You can depress the air valve momentarily to see if water comes out but there will be no water present unless the tank is completely full of water and no air. I don't believe this is the case based on what you have described. I believe your bladder is ruptured and water has replaced a large portion of the air and that is why your pump is short cycling. The only way to get an accurate check is to turn off the pump, drain all the water out of the pressure tank and then check the air pressure. It should be 2 pounds lower than the cut-in pressure of your switch. I went through this exact scenario just recently. I had a WellXTrol tank that had a bad bladder, was 19 years old and had some rust at the base. It had probably been bad for some time with a ruptured bladder but like yours it kept working with fluctuating water pressure. If you get a new tank I would recommend getting a 40/60 psi tank and pressure switch. I had a 30/50 psi set-up and I really noticed a nice difference with the higher pressure.


----------



## Plumber101

As ol' Dan must not be a well man.

First depress the valve core to see if you get water if you do the tank is water logged and needs to be replaced. Sounds like you have but there may be a restriction in the nipple/fitting going into the pressure switch

If you get no water out the valve stem then completely, I'll say this again completely drain the system and check pressure. The pressure has to be set 2 psi below the pressure switch cut in pressure. Also check for a restriction to the pressure switch. Alot of well guys use glav pipe which will corrode and cause a build un in the pipe to the pressure switch. Use brass

If it is a 40/60 switch set at 38 psi
If it is a 30/50 switch set at 28 psi


----------



## huuuss

thanks for all the feedback folks. much appreciated. ok, based on the above comments, i have one observation that probably will show my ignorance on this stuff, but here it goes. when i knock the side of the tank starting at the bottom moving towards the top, there's a dull thunk until about 1/3 or 40% of the way up at which point the knock turns into kind of a hollow ting - the change in sound happens to coincide with an external rib in the tank. to me, this suggests the transition between where there's water and where there's air in the tank, and possibly, the location of where the bladder is attached to the tank. when i read 'water logged,' i'm assuming the tank would be practically full of water, so does this test suggest that the bladder is still in tact considering the tank seems to be about ~33-40% full of water @ 50 psi?

one more observation. after running the tap and then turning it off, the pressure guage read 50 psi. within 1-2 minutes and without running any water, the pressure is now sitting at a shade above 40 psi. and eventually, the pressure dips enough to trigger the pressure switch. this cycle repeats even when there is no intentionally running water. is this pressure loss normal? do you all still think the bladder could explain this - if this is an issue? or do i have more than 1 issue? i would think that when no water is running, the system is closed between the pump and any of the faucets/toilets/hose bibs/etc., and as a result, would stay at a constant pressure (or close to it) over that time frame. shouldn't the pressure hold for a much longer period of time assuming no water flow, i.e. leaks perhaps?


----------



## kb3ca

Now you've added another variable to the equation that we didn't know before.

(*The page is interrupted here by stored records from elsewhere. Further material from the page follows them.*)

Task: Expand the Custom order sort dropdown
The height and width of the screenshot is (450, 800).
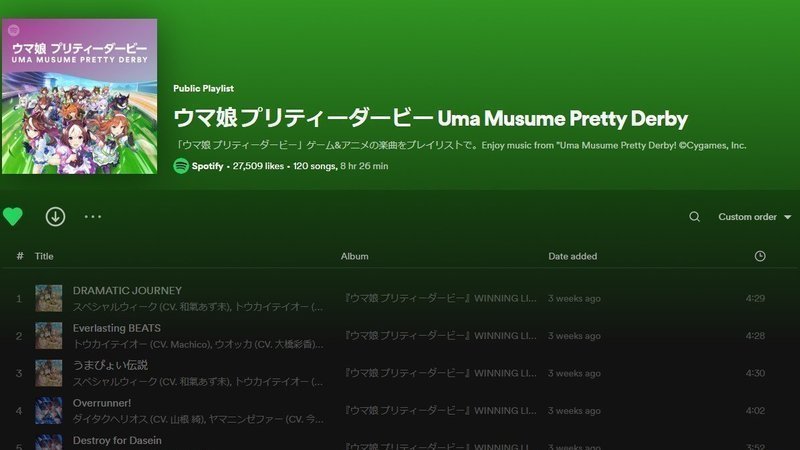Action: click(754, 217)
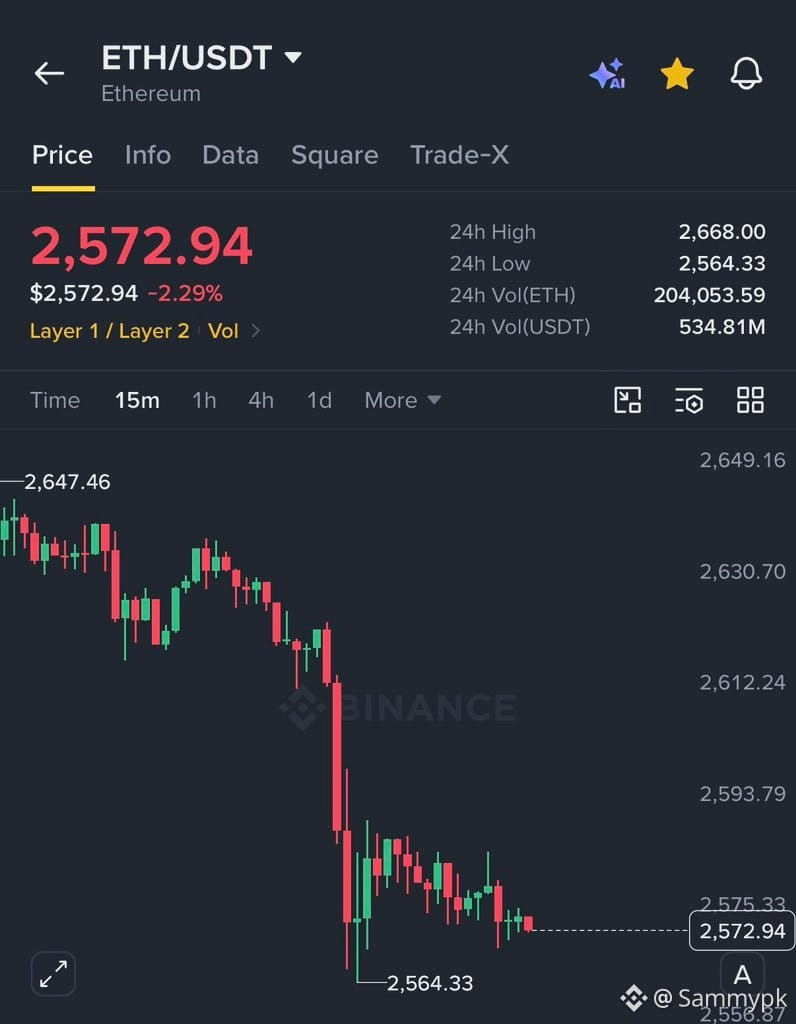Tap the Vol tag link
This screenshot has height=1024, width=796.
click(x=223, y=331)
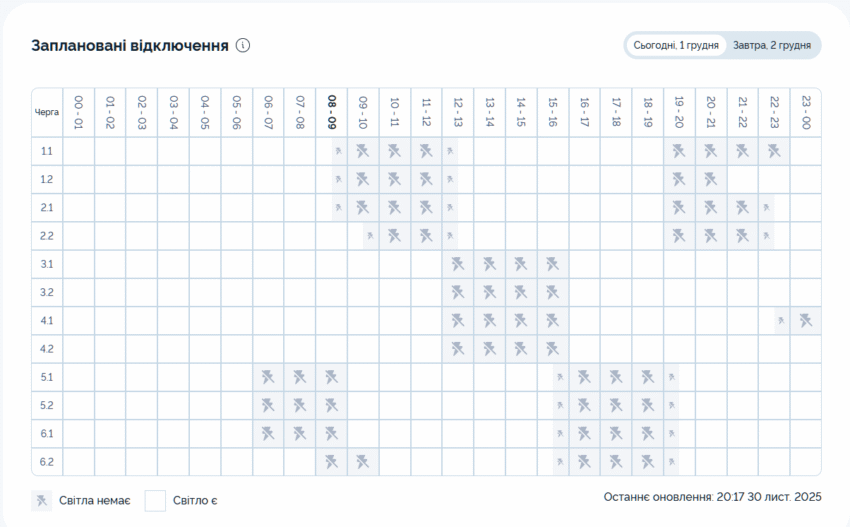This screenshot has height=527, width=850.
Task: Click the empty cell for queue 1.1 at 00-01
Action: point(78,151)
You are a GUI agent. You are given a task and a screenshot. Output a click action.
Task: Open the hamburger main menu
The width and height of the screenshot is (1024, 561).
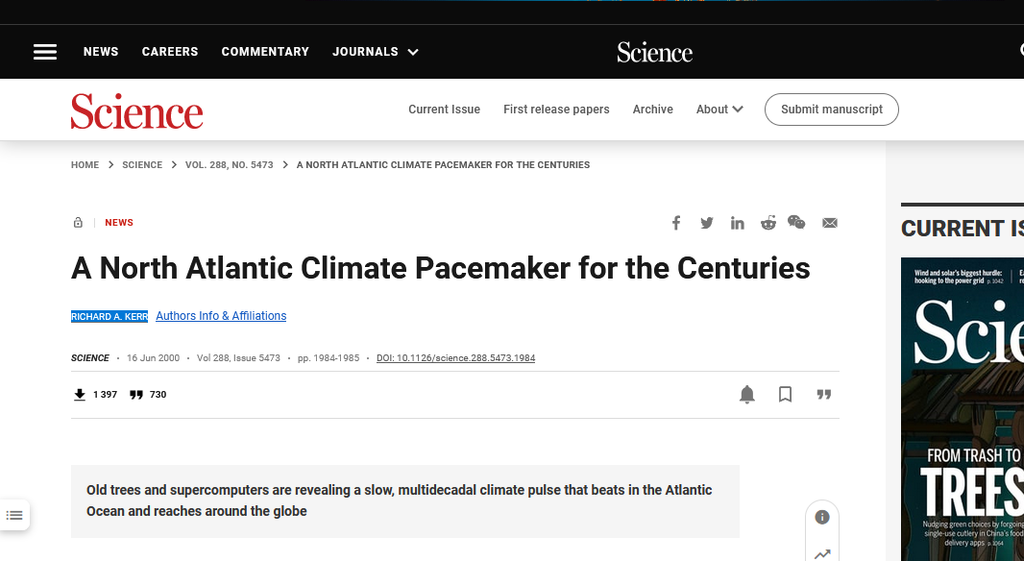(45, 52)
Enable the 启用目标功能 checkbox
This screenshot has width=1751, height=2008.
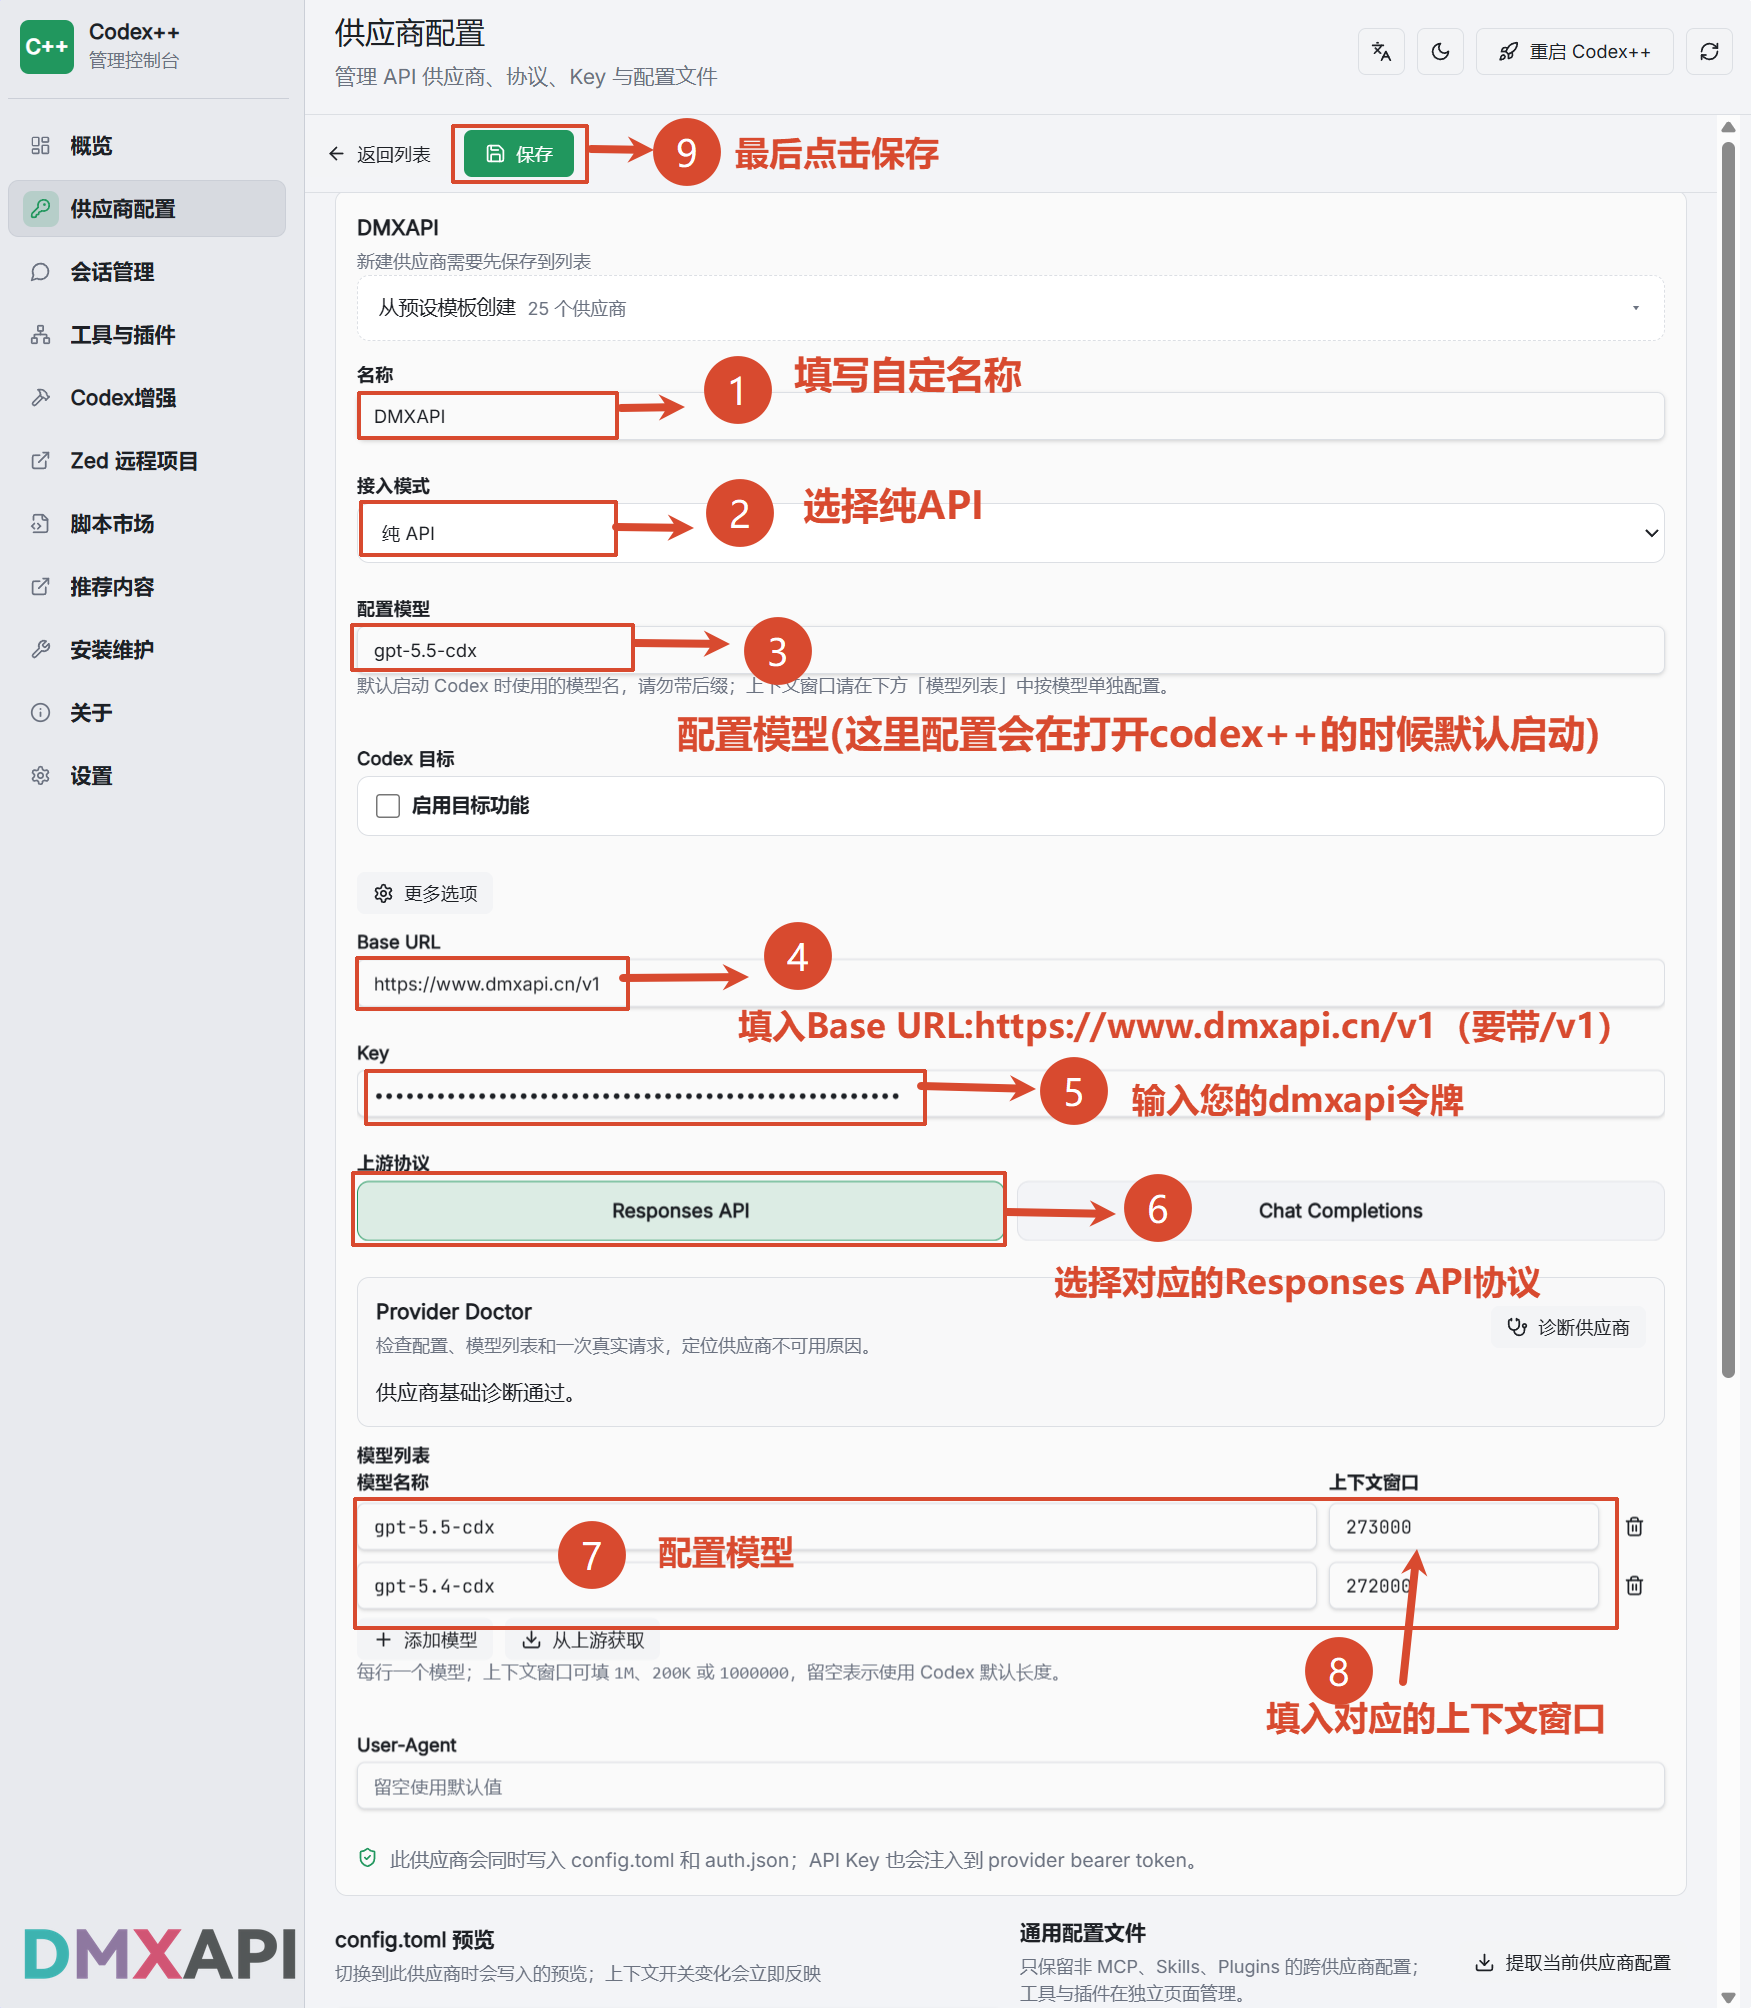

The water pressure should not bleed down substantually with no water being drawn. Most systems I've seen have two check valves in them, one at the pressure tank and one on top of the pump. These valves close off the supply line from the pump to prevent water from going back into the well. Sounds like you are leaking water back into the well because one of these is defective.
As far as tapping the side of the tank goes, mine sounded like it had 2/3 water and 1/3 air but the bladder was ruptured. 
Based on this new information I would say you need to replace a check valve and hope it isn't the one on top of the pump.
Good luck.


----------



## kb3ca

One last thought. Make CERTAIN there isn't a toilet leaking somewhere or some other slow leak before you jump into the water pressure problem. That, too, would cause your pressure to bleed down slowly as you indicated.


----------



## huuuss

k - for the leak input, thanks. i think i'm ok on the pump side because i had shut off the supply to the house side and there was no pressure loss (at least for the 15 minutes or so i kept an eye on it, which was much better than the 4-5 minutes it was taking to drop 10 psi of pressure with the valve supplying the house open), so i'm guessing i do have a leaking toilet to address. i think i'll shut off the house supply tonight, and see if there's any significant pressure loss in the morning (probably a good 8 hours if not more under pressure without the house as a variable) - if not, i'd tend to believe the pump side is ok. i'll check out the toilet situation, and i think i know enough to determine whether the tank's bladder or air pressue is the problem.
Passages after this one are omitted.